Some people object to Stenger’s statement as science surely is responsible for both. Science made both the lunar lander and the planes that flew into the world trade center. So science is at fault. Not.
The classic example touted for decades of course, is nuclear power which is used to generate electricity and power ships, submarines, space exploration vehicles and the like, but was first used for the atom bomb dropped on civilians in WWII, and is now deployed in thousands of fission and fusion warheads all over the world by the nuclear nations. According to the standard reasoning if nuclear science knowledge is used for destruction the shame lies on the heads of the scientists.
On that same reasoning then we should never have discovered the oil that powers so much our modern world or made the fertilizers that feed not millions, but billions. That lethal combination was employed to bring down the Murrah Federal Building in Oklahoma city in 1995, killing 168 and wounding nearly another 700.

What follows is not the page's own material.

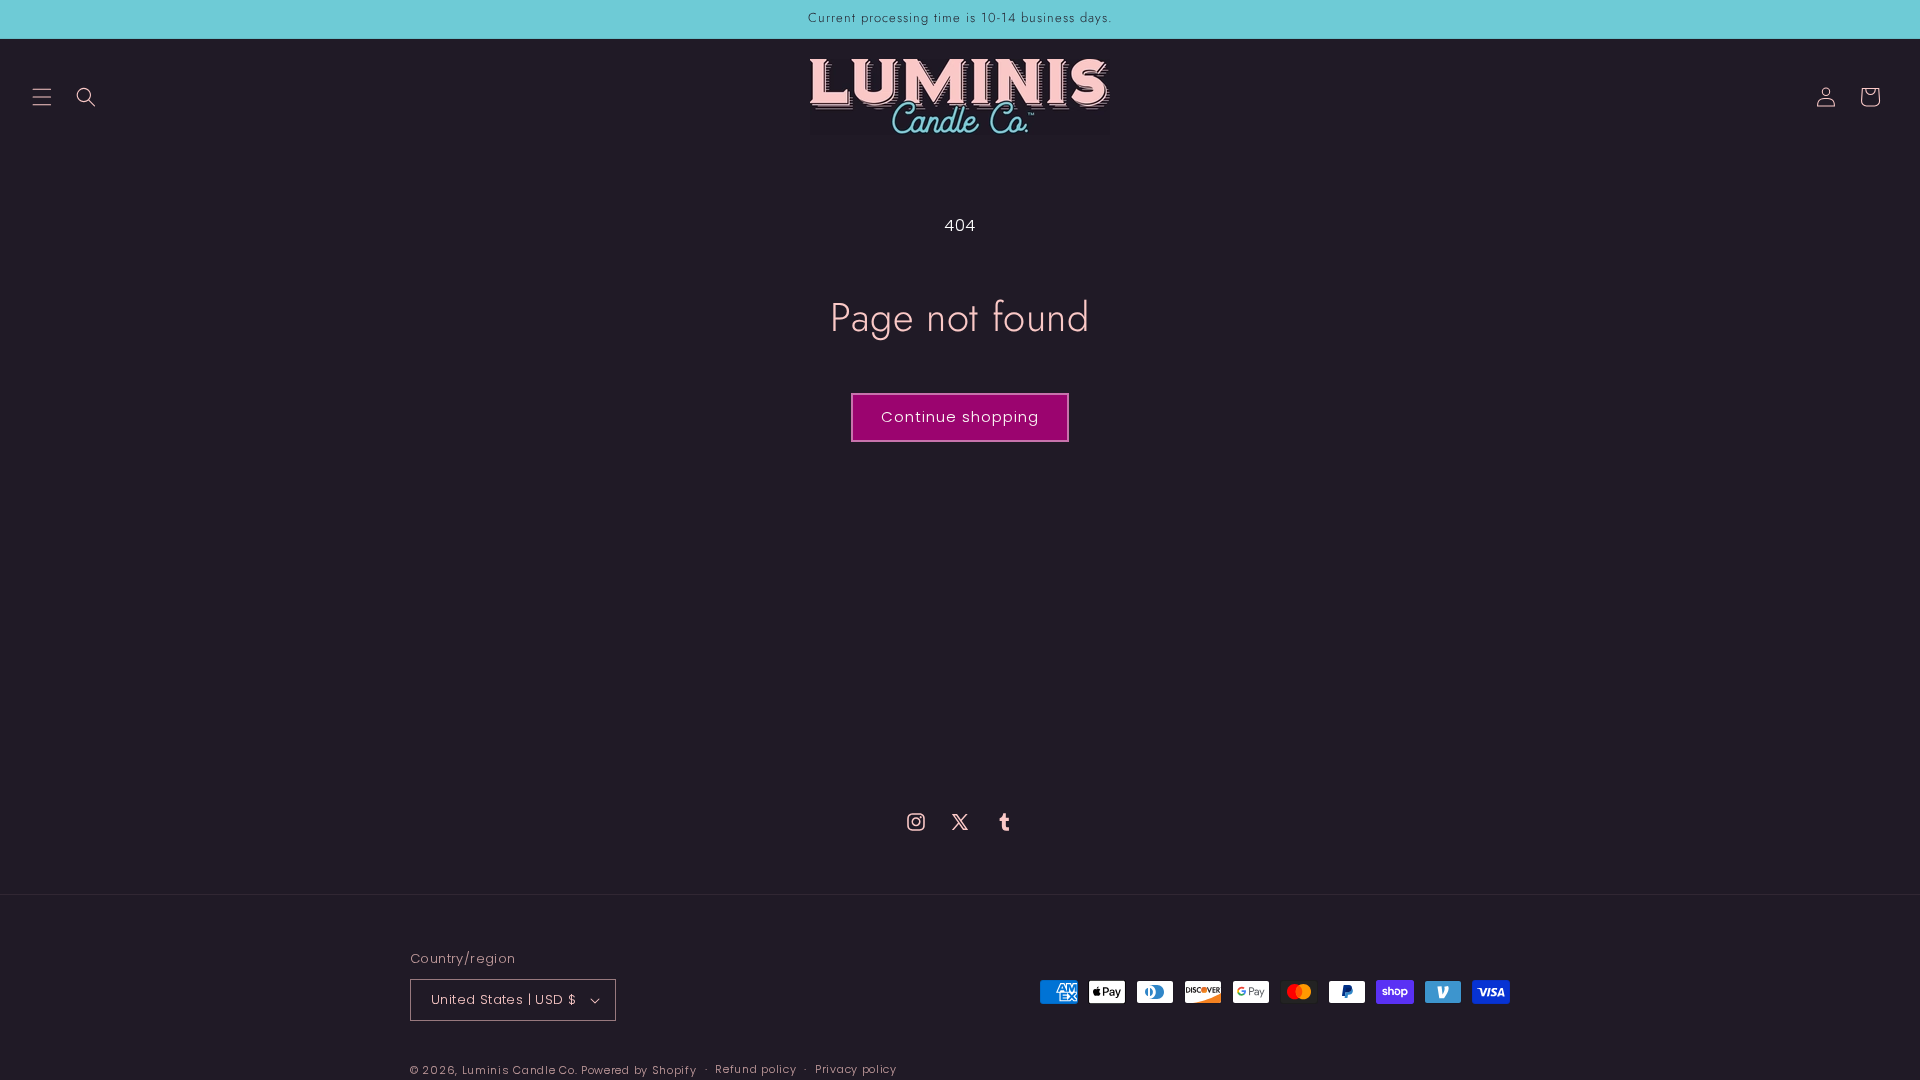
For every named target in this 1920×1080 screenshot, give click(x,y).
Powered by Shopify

Science didn’t bring down that building, ideology did. This time it wasn’t predominantly a religious motivation but more a political one. But it was motivated by all too similar foolish, unrealistic attitudes and personal untested beliefs (the opposite of public knowledge) that all too often allow some of us to supersede normal human empathy. Science on the other hand, besides discovering public knowledge, is not just a cold amassing of facts but a celebration of hard work, insight and reason and is driven not solely by a personal thrill of discovery but in the vast majority of scientists at work it is guided strongly by their normal human empathy: a desire to make the world better for others by knowing how the world works; enough to make it better for all.

Ideologies kill. Not science.
Ideologies fly you into buildings” might be the better way to say it.
Science or scientism is not another ideology imbued with “blind faith” that should be relegated to the “dustbin of history.” It is not another ideology at all.